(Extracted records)
===
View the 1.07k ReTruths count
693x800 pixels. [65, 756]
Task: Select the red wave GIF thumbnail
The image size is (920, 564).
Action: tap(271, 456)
===
▸ EXERCISE PROMPT
Transcribe the data above in full, exactly.

▸ FINISHED TASK
View the 1.07k ReTruths count
693x800 pixels. [65, 756]
Task: Select the red wave GIF thumbnail
The image size is (920, 564).
Action: tap(271, 456)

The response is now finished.